▶ **WHAT IS BEING ASKED**
Line by line, give the data again exactly as it appears, but without pictures.

▶ **Stored data entries**
>>>

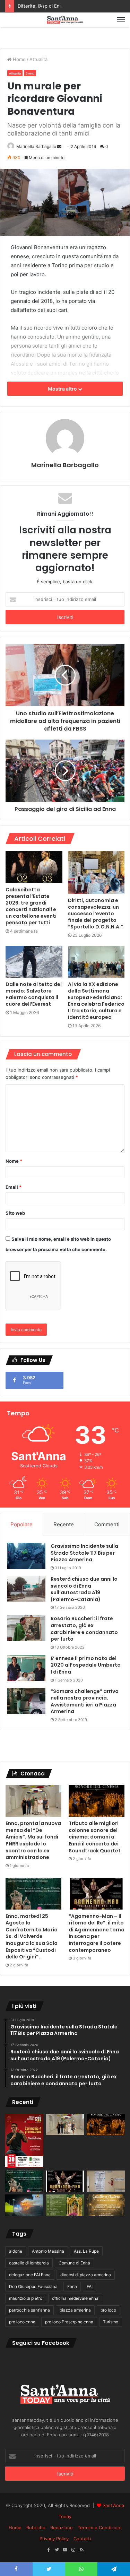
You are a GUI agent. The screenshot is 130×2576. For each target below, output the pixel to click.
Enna (72, 2286)
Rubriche (35, 2527)
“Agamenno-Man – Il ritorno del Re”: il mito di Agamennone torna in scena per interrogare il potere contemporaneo (96, 1933)
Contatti (82, 2538)
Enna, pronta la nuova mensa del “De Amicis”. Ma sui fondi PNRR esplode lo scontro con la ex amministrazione (33, 1840)
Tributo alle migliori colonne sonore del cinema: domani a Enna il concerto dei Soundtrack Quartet (95, 1837)
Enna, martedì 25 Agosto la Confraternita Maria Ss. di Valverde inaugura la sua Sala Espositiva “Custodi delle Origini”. (32, 1937)
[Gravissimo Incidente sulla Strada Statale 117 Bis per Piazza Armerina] (26, 1556)
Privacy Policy (54, 2538)
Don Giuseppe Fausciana (33, 2286)
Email (13, 1187)
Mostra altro (63, 389)
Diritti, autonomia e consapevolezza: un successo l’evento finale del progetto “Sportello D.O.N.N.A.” (95, 913)
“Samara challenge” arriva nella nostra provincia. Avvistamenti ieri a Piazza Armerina (85, 1701)
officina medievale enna (75, 2298)
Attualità (38, 59)
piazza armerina (75, 2310)
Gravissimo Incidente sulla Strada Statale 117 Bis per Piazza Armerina (84, 1553)
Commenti (107, 1524)
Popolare (21, 1524)
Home (18, 59)
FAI (90, 2286)
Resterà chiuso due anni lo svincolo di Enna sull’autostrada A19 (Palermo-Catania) (84, 1589)
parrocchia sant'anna (29, 2310)
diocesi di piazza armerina (85, 2274)
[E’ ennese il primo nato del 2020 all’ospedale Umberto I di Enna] (26, 1668)
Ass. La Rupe (86, 2251)
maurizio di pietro (25, 2298)
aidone (15, 2251)
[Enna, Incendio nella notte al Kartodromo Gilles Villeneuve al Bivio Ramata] (24, 2205)
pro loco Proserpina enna (69, 2321)
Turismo (110, 2321)
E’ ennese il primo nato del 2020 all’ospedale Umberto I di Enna (86, 1665)
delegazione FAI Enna (30, 2274)
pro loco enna (22, 2321)
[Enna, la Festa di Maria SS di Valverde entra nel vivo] (65, 2205)
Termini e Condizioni (99, 2527)
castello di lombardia (29, 2262)
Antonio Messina (48, 2251)
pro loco (108, 2310)
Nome (14, 1161)
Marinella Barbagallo (36, 146)
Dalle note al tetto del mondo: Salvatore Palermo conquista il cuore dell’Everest (34, 994)
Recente (63, 1524)
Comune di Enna (74, 2262)
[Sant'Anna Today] (65, 20)
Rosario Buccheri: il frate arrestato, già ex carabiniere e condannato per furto (84, 1628)
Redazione (61, 2527)
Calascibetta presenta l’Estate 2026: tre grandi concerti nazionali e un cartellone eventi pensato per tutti (31, 906)
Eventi (30, 73)
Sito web (15, 1213)
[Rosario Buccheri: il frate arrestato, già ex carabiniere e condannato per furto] (26, 1628)
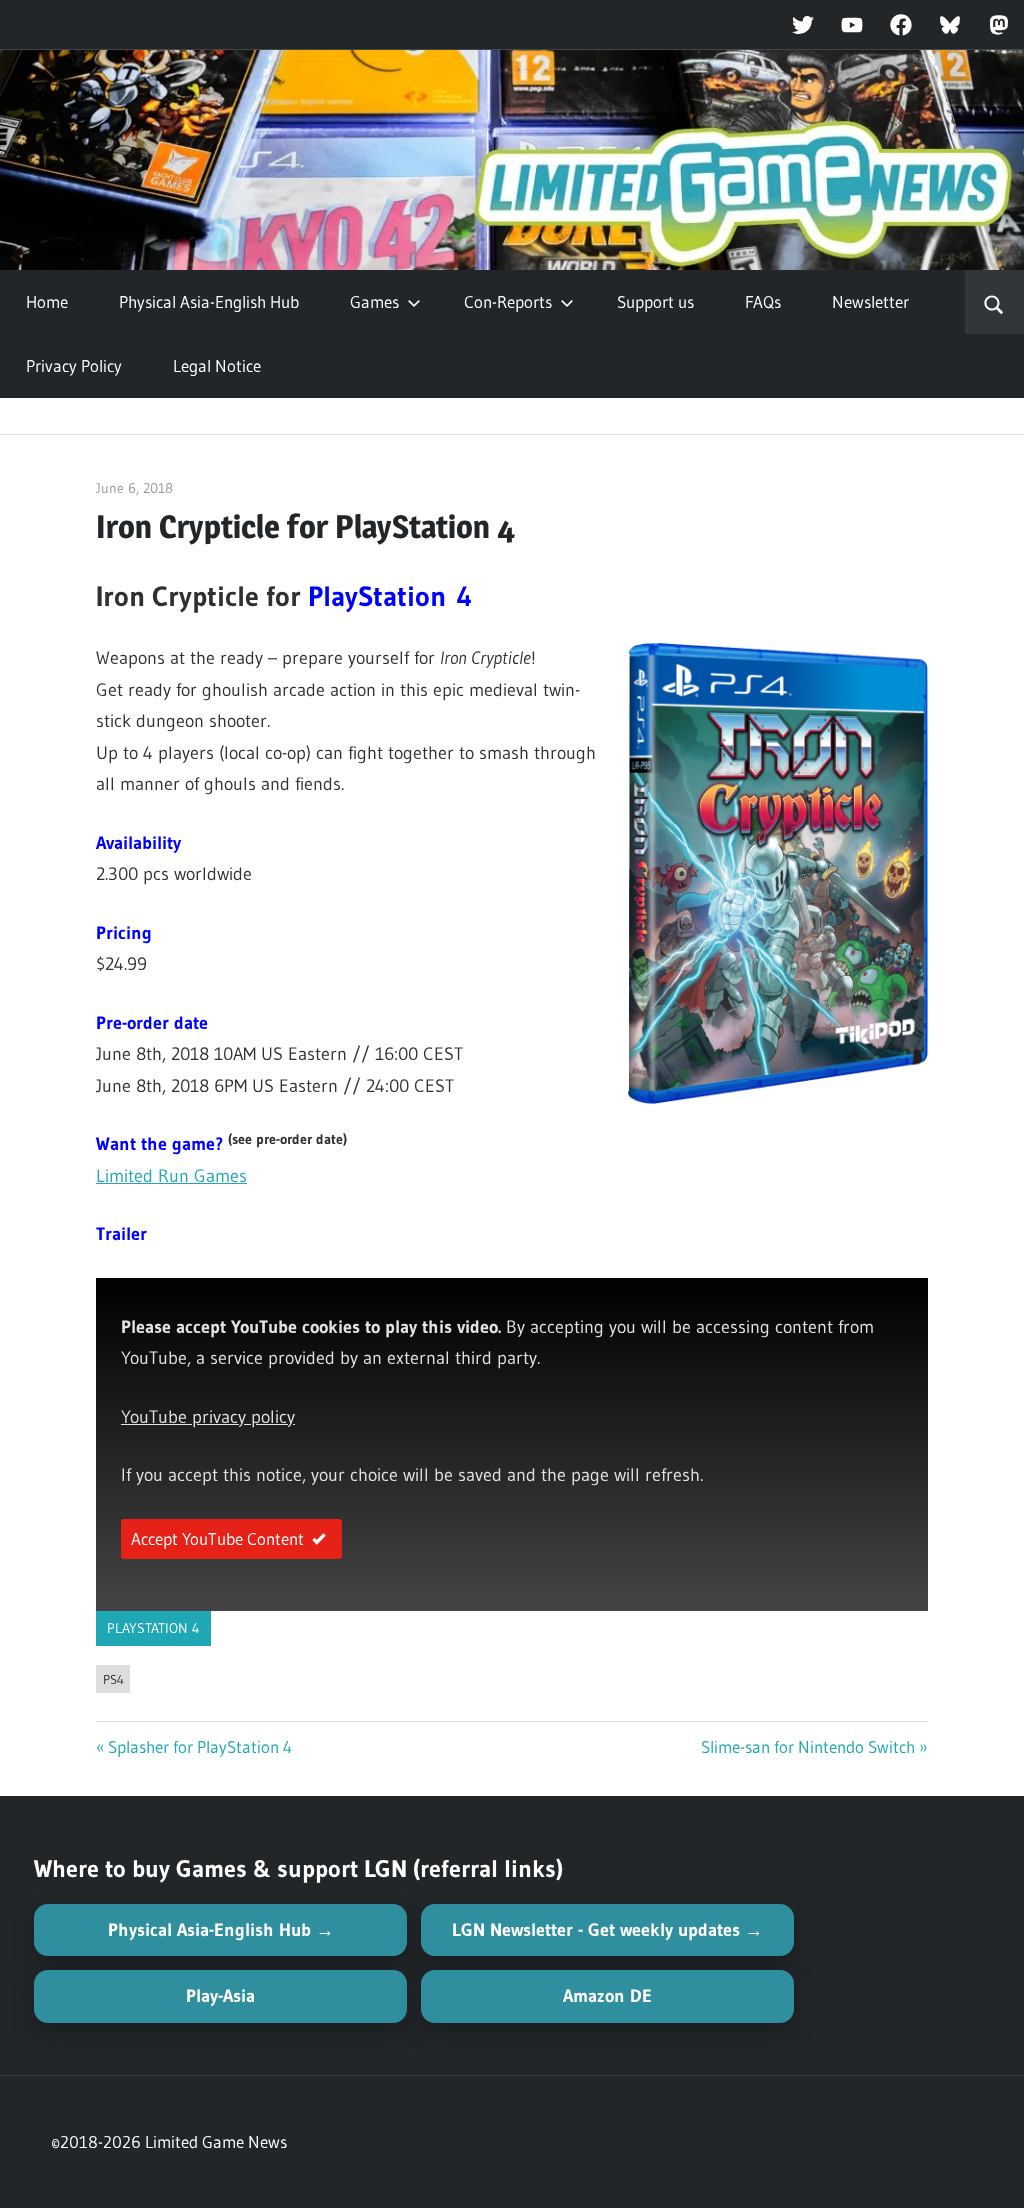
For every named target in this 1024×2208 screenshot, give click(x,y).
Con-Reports (508, 301)
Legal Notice (217, 365)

<<<

▶ **WRITTEN ANSWER**
You are a GUI agent. The screenshot is 130×2576. For each target below, output the pixel to click.
Enna (72, 2286)
Rubriche (35, 2527)
“Agamenno-Man – Il ritorno del Re”: il mito di Agamennone torna in scena per interrogare il potere contemporaneo (96, 1933)
Contatti (82, 2538)
Enna, pronta la nuova mensa del “De Amicis”. Ma sui fondi PNRR esplode lo scontro con la ex amministrazione (33, 1840)
Tributo alle migliori colonne sonore del cinema: domani a Enna il concerto dei Soundtrack Quartet (95, 1837)
Enna, martedì 25 Agosto la Confraternita Maria Ss. di Valverde inaugura la sua Sala Espositiva “Custodi delle Origini”. (32, 1937)
[Gravissimo Incidente sulla Strada Statale 117 Bis per Piazza Armerina] (26, 1556)
Privacy Policy (54, 2538)
Don Giuseppe Fausciana (33, 2286)
Email (13, 1187)
Mostra altro (63, 389)
Diritti, autonomia e consapevolezza: un successo l’evento finale del progetto “Sportello D.O.N.N.A.” (95, 913)
“Samara challenge” arriva nella nostra provincia. Avvistamenti ieri a Piazza Armerina (85, 1701)
officina medievale enna (75, 2298)
Attualità (38, 59)
piazza armerina (75, 2310)
Gravissimo Incidente sulla Strada Statale 117 Bis per Piazza Armerina (84, 1553)
Commenti (107, 1524)
Popolare (21, 1524)
Home (18, 59)
FAI (90, 2286)
Resterà chiuso due anni lo svincolo di Enna sull’autostrada A19 (Palermo-Catania) (84, 1589)
parrocchia sant'anna (29, 2310)
diocesi di piazza armerina (85, 2274)
[E’ ennese il primo nato del 2020 all’ospedale Umberto I di Enna] (26, 1668)
Ass. La Rupe (86, 2251)
maurizio di pietro (25, 2298)
aidone (15, 2251)
[Enna, Incendio nella notte al Kartodromo Gilles Villeneuve al Bivio Ramata] (24, 2205)
pro loco Proserpina enna (69, 2321)
Turismo (110, 2321)
E’ ennese il primo nato del 2020 all’ospedale Umberto I di Enna (86, 1665)
delegazione FAI Enna (30, 2274)
pro loco enna (22, 2321)
[Enna, la Festa di Maria SS di Valverde entra nel vivo] (65, 2205)
Termini e Condizioni (99, 2527)
castello di lombardia (29, 2262)
Antonio Messina (48, 2251)
pro loco (108, 2310)
Nome (14, 1161)
Marinella Barbagallo (36, 146)
Dalle note al tetto del mondo: Salvatore Palermo conquista il cuore dell’Everest (34, 994)
Recente (63, 1524)
Comune di Enna (74, 2262)
[Sant'Anna Today] (65, 20)
Rosario Buccheri: il frate arrestato, già ex carabiniere e condannato per furto (84, 1628)
Redazione (61, 2527)
Calascibetta presenta l’Estate 2026: tre grandi concerti nazionali e un cartellone eventi pensato per tutti (31, 906)
Eventi (30, 73)
Sito web (15, 1213)
[Rosario Buccheri: il frate arrestato, già ex carabiniere e condannato per furto] (26, 1628)
For every named target in this 1024×2208 screenshot, give click(x,y).
Con-Reports (508, 301)
Legal Notice (217, 365)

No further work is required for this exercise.